[Stored records]
::::
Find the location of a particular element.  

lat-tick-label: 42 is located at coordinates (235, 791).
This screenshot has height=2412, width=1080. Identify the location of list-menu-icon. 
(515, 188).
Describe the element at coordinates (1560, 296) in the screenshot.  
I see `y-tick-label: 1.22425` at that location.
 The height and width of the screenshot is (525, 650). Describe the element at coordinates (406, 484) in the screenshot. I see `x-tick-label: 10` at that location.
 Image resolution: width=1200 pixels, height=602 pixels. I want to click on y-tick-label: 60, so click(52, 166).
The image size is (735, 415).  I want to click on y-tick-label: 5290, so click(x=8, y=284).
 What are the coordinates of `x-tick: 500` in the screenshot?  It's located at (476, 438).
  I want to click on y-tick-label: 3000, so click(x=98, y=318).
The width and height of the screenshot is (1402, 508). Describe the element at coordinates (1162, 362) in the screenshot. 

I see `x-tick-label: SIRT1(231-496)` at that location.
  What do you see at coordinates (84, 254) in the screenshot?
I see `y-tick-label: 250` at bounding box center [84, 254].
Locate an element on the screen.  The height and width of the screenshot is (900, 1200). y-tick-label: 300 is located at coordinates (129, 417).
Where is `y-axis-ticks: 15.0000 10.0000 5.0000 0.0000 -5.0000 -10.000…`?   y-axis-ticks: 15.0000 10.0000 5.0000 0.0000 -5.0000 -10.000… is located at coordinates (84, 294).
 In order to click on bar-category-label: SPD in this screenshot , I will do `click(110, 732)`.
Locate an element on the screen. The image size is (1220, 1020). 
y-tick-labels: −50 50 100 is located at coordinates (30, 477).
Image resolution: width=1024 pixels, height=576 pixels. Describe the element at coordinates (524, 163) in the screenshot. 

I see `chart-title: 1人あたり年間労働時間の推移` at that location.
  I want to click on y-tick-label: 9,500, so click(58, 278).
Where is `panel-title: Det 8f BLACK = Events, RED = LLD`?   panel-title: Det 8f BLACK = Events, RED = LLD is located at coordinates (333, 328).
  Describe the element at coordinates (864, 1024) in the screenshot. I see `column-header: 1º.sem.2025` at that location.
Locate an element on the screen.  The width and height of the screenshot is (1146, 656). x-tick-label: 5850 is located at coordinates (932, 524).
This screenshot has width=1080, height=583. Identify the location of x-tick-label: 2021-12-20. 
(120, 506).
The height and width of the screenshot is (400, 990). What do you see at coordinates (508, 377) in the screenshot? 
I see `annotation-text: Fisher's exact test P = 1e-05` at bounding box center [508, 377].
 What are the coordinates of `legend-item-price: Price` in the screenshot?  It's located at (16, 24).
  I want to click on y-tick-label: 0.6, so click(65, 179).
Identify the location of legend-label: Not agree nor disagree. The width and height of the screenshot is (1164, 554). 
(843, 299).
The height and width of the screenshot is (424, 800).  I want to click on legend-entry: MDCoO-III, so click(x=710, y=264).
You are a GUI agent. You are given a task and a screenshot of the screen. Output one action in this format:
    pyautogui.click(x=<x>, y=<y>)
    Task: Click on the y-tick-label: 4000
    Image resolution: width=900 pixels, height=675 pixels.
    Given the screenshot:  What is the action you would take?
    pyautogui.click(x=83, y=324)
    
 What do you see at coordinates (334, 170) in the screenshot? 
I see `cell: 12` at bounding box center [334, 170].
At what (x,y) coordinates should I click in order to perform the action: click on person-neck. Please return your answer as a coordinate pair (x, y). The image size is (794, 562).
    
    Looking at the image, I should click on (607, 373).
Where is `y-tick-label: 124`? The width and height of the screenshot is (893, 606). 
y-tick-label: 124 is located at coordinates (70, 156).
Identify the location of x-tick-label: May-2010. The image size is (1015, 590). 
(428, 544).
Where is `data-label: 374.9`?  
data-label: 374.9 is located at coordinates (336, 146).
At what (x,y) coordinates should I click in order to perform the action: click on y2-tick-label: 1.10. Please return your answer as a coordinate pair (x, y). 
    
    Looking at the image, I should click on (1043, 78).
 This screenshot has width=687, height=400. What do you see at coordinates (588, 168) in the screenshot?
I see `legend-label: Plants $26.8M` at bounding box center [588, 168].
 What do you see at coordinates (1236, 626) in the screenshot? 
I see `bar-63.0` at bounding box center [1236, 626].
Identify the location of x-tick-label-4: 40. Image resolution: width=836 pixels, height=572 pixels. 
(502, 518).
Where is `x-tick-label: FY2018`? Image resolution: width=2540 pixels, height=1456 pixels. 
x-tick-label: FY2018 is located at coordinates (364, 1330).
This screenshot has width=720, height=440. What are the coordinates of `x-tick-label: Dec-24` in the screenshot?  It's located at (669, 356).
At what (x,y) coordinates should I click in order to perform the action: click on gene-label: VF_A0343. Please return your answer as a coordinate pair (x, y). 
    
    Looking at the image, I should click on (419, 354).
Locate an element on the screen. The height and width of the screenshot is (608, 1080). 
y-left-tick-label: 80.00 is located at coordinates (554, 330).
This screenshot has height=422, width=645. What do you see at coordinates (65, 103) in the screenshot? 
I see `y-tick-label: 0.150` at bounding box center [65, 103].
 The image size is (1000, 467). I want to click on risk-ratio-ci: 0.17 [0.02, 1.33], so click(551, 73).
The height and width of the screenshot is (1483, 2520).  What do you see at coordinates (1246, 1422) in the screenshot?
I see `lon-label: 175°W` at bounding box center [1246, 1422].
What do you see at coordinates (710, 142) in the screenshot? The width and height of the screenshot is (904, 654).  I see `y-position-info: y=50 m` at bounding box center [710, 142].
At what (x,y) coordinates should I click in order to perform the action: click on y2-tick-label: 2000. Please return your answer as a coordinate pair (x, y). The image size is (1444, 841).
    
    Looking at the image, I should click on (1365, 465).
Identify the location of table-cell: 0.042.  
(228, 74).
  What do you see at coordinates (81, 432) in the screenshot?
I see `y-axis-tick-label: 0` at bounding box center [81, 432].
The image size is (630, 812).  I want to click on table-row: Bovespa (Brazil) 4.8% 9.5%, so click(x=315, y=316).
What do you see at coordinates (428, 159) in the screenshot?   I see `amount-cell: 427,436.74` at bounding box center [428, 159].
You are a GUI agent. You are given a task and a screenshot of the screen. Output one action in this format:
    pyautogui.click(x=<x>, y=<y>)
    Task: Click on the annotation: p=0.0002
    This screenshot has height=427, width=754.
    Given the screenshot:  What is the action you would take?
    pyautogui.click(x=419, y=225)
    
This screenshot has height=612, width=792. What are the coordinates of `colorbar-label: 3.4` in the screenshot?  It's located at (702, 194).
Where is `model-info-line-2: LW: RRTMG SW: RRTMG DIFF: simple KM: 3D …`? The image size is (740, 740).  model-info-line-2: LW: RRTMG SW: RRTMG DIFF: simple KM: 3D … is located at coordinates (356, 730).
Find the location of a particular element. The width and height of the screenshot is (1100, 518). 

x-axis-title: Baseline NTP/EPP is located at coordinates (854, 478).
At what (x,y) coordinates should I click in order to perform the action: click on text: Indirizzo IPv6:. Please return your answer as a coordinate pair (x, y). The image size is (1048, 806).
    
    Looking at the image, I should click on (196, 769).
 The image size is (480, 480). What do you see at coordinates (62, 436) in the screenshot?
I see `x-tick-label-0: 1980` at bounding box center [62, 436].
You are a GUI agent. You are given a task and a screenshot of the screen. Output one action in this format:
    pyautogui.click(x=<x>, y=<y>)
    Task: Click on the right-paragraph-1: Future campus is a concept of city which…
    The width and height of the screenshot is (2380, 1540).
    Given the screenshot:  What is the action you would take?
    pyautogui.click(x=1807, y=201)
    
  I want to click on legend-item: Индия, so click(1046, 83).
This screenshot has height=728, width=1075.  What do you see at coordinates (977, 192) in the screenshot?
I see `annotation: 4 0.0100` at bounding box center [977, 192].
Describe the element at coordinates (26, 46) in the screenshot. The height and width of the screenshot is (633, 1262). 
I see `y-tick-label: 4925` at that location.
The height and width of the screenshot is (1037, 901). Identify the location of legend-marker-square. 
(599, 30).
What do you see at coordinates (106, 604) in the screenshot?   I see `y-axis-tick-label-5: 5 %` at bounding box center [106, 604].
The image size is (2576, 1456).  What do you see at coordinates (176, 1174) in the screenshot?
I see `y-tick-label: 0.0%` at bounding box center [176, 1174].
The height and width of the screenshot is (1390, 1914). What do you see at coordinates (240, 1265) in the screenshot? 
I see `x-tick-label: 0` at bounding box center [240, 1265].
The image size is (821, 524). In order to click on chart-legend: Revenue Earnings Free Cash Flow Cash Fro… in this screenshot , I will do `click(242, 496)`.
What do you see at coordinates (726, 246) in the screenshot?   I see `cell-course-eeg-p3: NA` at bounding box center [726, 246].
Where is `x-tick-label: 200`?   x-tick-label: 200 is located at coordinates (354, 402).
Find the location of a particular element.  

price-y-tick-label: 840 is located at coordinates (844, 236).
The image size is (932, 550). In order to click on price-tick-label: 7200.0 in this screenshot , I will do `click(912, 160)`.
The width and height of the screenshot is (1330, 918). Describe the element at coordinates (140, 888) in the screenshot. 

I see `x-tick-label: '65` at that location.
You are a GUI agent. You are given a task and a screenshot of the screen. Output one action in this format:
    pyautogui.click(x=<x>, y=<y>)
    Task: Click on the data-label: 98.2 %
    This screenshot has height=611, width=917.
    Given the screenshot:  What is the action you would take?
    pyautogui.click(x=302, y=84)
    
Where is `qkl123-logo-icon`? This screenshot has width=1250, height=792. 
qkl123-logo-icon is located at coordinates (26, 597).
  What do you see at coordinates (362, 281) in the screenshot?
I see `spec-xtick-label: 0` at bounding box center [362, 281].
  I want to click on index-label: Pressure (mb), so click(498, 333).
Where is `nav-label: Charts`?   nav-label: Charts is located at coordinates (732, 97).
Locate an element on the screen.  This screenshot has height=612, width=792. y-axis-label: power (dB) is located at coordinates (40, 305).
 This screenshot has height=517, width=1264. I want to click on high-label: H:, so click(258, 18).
::::
Work to complete
Locate each line in the material above that contains the string "your", matching case exactly, and copy every such line in full.

Result of this exercise
At what (x,y) coordinates should I click in order to perform the action: click on person-neck. Please return your answer as a coordinate pair (x, y). The image size is (794, 562).
At what (x,y) coordinates should I click in order to perform the action: click on y2-tick-label: 1.10. Please return your answer as a coordinate pair (x, y). 
At what (x,y) coordinates should I click in order to perform the action: click on gene-label: VF_A0343. Please return your answer as a coordinate pair (x, y). 
At what (x,y) coordinates should I click in order to perform the action: click on y2-tick-label: 2000. Please return your answer as a coordinate pair (x, y). The image size is (1444, 841).
At what (x,y) coordinates should I click in order to perform the action: click on text: Indirizzo IPv6:. Please return your answer as a coordinate pair (x, y). The image size is (1048, 806).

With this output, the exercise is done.